Schumer, pointing to evidence supporting the use of service dogs to treat mental ailments, called on the VA to change course. He said that the VA’s doctors and mental health professionals should be the ones that determine the best treatment for those with mental disabilities so that veterans with invisible wounds returning home get the assistance that they need. The VA’s new rule specifically eliminates mental health issues as a qualification for obtaining benefits for a service animal. Schumer noted that clinical evidence may not be made available until 2014 or later, which is the earliest that VA’s clinical study will be completed, and veterans who may benefit from mental health service dogs may suffer before the science catches up to what is already known. Schumer also made the case that it is extremely difficult for veterans with PTSD and TBI to be able to cover the full cost of a service dog, which could cost tens of thousands of dollars. Schumer explained that it is a disservice to these veterans, who have fought for our country, to be denied the treatment they need. Even though VA only covers a portion of the expenses, it is a start that the VA should build upon.

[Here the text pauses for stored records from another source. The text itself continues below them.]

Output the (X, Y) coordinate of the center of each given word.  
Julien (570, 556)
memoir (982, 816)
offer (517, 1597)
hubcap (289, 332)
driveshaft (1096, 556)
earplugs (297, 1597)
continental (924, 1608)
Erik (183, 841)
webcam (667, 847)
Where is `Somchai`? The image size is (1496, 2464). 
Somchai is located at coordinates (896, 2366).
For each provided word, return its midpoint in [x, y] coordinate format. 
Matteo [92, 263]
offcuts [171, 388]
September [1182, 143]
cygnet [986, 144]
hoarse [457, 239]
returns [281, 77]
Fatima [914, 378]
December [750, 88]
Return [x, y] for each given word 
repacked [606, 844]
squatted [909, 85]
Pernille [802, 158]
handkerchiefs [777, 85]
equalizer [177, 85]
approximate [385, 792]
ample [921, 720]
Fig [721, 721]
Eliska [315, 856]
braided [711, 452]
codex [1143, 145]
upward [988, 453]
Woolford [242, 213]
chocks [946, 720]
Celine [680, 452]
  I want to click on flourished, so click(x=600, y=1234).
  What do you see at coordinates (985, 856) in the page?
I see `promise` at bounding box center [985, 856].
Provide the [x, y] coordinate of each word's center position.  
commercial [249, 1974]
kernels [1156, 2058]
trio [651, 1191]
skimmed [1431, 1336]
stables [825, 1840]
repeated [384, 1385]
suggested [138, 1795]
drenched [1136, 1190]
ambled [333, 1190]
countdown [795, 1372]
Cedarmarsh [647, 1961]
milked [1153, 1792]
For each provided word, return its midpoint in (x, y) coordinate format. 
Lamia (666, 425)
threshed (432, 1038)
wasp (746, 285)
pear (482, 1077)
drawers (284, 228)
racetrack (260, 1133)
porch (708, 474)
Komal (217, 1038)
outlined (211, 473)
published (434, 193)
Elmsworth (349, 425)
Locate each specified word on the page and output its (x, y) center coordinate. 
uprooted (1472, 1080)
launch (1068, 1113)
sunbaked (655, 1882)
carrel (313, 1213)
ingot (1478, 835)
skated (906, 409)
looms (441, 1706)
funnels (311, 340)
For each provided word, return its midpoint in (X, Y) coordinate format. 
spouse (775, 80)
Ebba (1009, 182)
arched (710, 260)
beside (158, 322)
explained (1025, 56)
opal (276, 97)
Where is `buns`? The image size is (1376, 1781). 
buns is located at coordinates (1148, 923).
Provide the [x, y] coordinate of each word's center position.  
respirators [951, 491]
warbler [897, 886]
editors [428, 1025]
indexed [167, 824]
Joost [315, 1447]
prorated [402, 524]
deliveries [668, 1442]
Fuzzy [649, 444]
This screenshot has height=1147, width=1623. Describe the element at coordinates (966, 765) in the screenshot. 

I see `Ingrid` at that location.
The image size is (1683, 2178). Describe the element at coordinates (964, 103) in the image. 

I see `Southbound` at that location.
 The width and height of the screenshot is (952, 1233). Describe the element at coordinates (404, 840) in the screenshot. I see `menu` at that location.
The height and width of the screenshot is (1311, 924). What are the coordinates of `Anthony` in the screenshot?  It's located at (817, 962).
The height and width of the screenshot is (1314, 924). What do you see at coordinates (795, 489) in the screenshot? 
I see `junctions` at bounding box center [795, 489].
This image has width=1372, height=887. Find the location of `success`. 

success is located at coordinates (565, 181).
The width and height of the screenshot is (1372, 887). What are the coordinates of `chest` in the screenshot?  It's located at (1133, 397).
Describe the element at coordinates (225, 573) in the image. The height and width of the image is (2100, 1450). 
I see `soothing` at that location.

Prior to this new VA directive, Congress pushed for the VA to begin researching the ways in which service dogs might be able to help veterans who suffer from the two most common mental disabilities from combat in Iraq and Afghanistan, PTSD and TBI and provide clinical evidence to suggest the effectiveness. The study is being conducted at the James A. Haley Veterans Hospital in Tampa, Florida and is supposed to take three years to be completed in 2014. Schumer said that while this study is underway, doctors and mental health professionals should still allow prescribing dogs for those with mental disabilities if they feel it will be beneficial.